Elisa Madonia was formerly employed by S 37 Management, Inc. as a Customer Service Representative.  During the summer of 2013, her throat began to bother her.  She had taken a few days leave with her employer's permission.  All that changed in mid-October last year.  Madonia, unfortunately, was diagnosed with Stage III esophogeal cancer.  Her oncologist sent a note to her employer regarding the diagnosis.  Six days later, her employer fired her.  They told her that if the health insurance carrier found out that she was working less than full time, then she would be responsible for paying her medical expenses.  In an effort to pressure her to sign a release, which would have waived all of her employment claims, the employer told her that they would pay her COBRA premiums for seven months.  They also demanded an immediate payment for the premium in order to continue her health insurance coverage.  Madonia declined to execute the document, and retained The Law Offices of Eugene K. Hollander to represent her.  On January 29, 2014, the law firm filed suit on Madonia's behalf, alleging violations of the Americans With Disabilities Act and COBRA.  CBS Channel 2 Chicago also covered the story.

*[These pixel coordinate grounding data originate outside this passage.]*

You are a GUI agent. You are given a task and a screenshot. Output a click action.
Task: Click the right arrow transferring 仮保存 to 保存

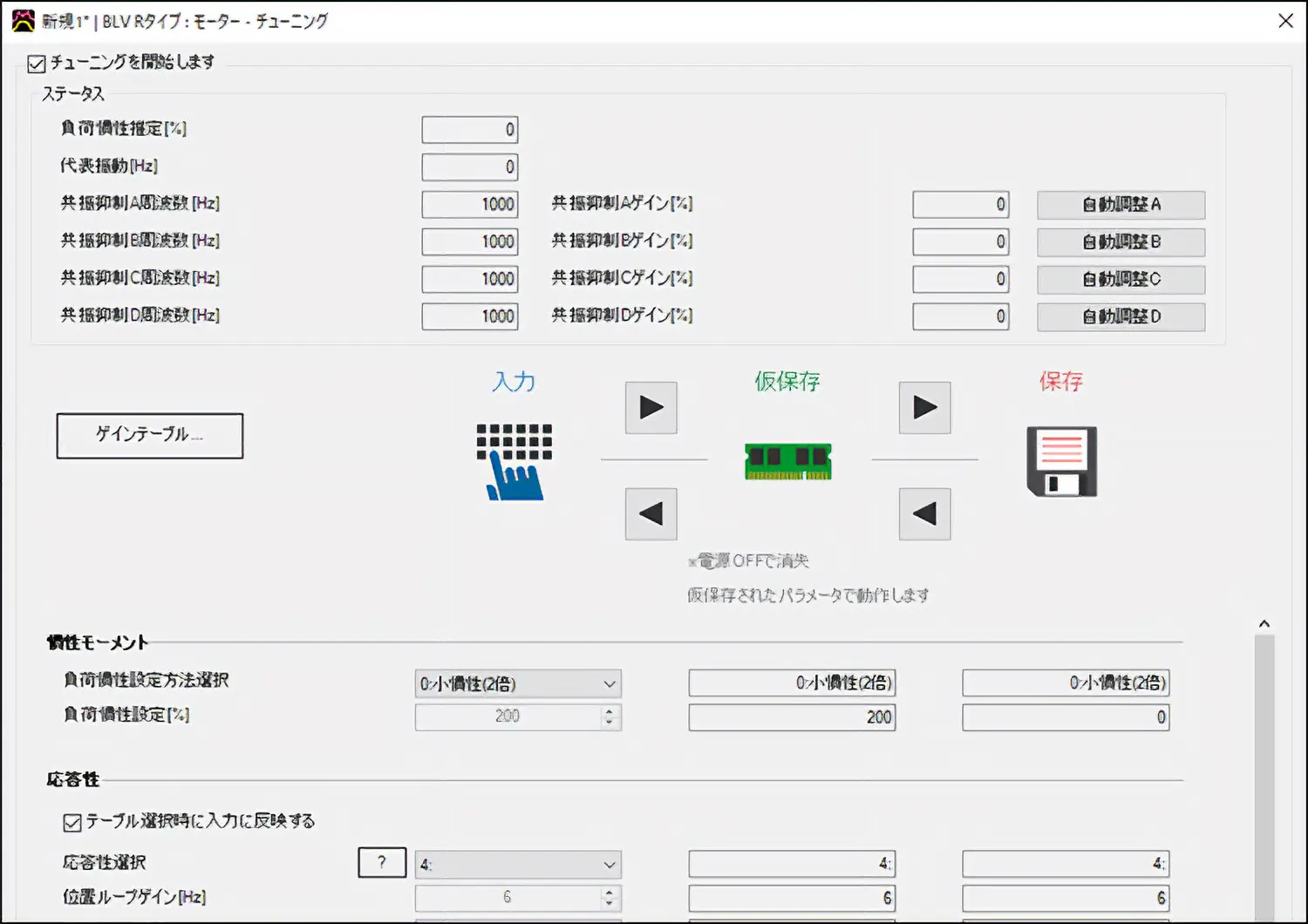coord(923,407)
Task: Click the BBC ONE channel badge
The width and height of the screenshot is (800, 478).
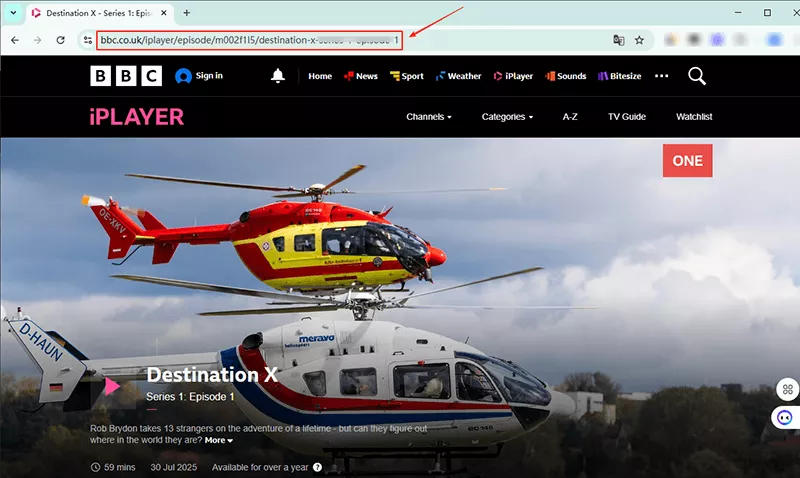Action: pyautogui.click(x=687, y=161)
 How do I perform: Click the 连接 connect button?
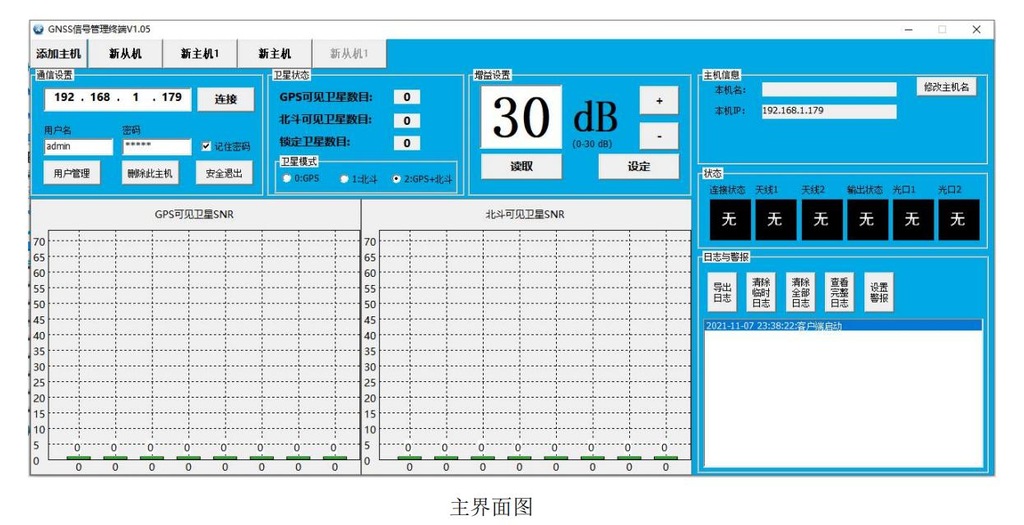tap(225, 99)
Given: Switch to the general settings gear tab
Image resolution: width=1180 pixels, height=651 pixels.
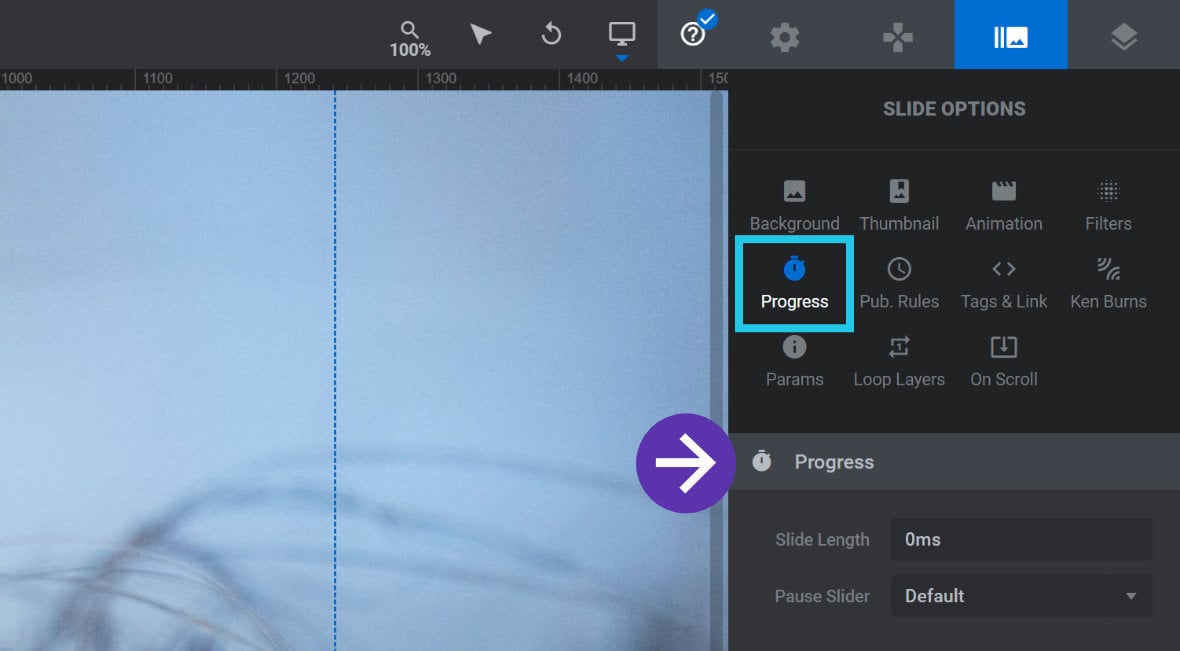Looking at the screenshot, I should pos(784,36).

Hollander Law Offices Wins Seventh Circuit Decision on FMLA

Beverly Ballard was formerly employed by the Chicago Park District.  In April,, 2006, her mother was diagnosed with end-stage congestive heart failure and began receiving hospice support.  Beverly lived with her mother, Sarah, and cooked for her, administered insulin and other medication, bathed and dressed her, and got her ready for bed.  In 2007, Sarah said that she always wanted to take a family trip to Las Vegas.  A social worker was able to secure funding through the Fairy Godmother Foundation, a nonprofit organization which facilitated opportunities like these for terminally-ill adults.  Beverly requested unpaid leave through her employer.  The Park District ultimately denied the request.  Beverly took her mother on the trip - they engaged in typical tourist activities, but Beverly also provided care to her mother during the trip.  Several months later, the Park District terminated Beverly's employment for exercising unauthorized absences accumulated during her trip.  Beverly filed suit, claiming that the termination violated the Family and Medical Leave Act, ("FMLA").  Her employer sought dismissal of the case, and a federal district court denied the motion, reasoning that Beverly provided care to her mother during the trip.  In a case of first impression in our Seventh Circuit, the federal appellate court held that it did not matter where Beverly cared for her mother, and thus was protected under the FMLA.  The Court upheld the lower court's decision.  Paul Ryan, who handled the matter at the trial court and appellate levels, said, "This is a great victory for employees.  They should not be afraid to care for a loved one, if it involves travel away from home."  We will keep you posted as the case progresses.